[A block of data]
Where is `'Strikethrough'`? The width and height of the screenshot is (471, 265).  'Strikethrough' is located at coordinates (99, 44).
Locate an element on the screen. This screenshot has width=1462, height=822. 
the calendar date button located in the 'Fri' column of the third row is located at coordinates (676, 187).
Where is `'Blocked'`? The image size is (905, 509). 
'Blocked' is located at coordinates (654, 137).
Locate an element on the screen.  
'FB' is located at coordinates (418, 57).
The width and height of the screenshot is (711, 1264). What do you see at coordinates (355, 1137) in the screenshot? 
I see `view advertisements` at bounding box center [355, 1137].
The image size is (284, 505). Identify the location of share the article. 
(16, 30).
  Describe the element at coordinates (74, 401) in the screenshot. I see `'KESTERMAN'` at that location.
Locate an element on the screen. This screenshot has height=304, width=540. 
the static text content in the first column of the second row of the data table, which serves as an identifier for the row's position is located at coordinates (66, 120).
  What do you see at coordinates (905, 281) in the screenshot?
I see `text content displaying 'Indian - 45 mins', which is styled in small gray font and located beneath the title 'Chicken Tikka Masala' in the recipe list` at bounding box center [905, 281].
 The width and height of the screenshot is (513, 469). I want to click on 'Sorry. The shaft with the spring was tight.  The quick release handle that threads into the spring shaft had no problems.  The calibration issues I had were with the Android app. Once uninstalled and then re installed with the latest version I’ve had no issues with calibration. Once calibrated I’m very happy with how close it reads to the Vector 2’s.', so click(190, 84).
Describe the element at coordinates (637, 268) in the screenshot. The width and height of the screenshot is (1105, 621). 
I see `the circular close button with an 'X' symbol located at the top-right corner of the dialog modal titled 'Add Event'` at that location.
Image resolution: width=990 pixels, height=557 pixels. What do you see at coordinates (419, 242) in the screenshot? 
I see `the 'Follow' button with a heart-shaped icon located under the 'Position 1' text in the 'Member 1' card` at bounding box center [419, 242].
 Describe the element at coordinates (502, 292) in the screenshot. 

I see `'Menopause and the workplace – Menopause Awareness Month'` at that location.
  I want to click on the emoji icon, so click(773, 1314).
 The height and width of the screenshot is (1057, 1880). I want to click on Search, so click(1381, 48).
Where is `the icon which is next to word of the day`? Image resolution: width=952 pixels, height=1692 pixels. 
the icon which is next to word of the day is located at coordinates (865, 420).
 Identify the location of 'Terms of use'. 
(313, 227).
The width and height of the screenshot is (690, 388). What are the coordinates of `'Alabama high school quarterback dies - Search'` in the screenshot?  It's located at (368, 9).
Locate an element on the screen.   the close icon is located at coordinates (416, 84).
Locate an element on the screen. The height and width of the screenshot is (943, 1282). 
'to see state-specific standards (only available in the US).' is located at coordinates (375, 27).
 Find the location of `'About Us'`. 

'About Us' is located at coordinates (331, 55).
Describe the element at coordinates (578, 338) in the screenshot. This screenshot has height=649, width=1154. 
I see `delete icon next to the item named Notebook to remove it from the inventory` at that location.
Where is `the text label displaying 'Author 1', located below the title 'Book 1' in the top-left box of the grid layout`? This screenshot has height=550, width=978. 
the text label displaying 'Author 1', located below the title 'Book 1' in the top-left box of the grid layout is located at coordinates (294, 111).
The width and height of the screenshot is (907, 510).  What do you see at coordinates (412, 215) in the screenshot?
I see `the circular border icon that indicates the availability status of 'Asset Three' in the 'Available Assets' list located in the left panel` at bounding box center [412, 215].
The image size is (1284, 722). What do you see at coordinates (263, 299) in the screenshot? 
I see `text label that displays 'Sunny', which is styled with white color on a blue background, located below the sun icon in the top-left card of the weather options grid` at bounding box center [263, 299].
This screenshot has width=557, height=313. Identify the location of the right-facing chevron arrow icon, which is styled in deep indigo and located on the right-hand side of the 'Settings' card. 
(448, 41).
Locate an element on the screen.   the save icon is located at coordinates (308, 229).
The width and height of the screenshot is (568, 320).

What the task requires:
Retype the lines of the data above exactly, from the line containing "coordinates (416, 84)." through the line containing "coordinates (331, 55).", both included.

Response:
Locate an element on the screen.   the close icon is located at coordinates (416, 84).
Locate an element on the screen. The height and width of the screenshot is (943, 1282). 
'to see state-specific standards (only available in the US).' is located at coordinates (375, 27).
 Find the location of `'About Us'`. 

'About Us' is located at coordinates (331, 55).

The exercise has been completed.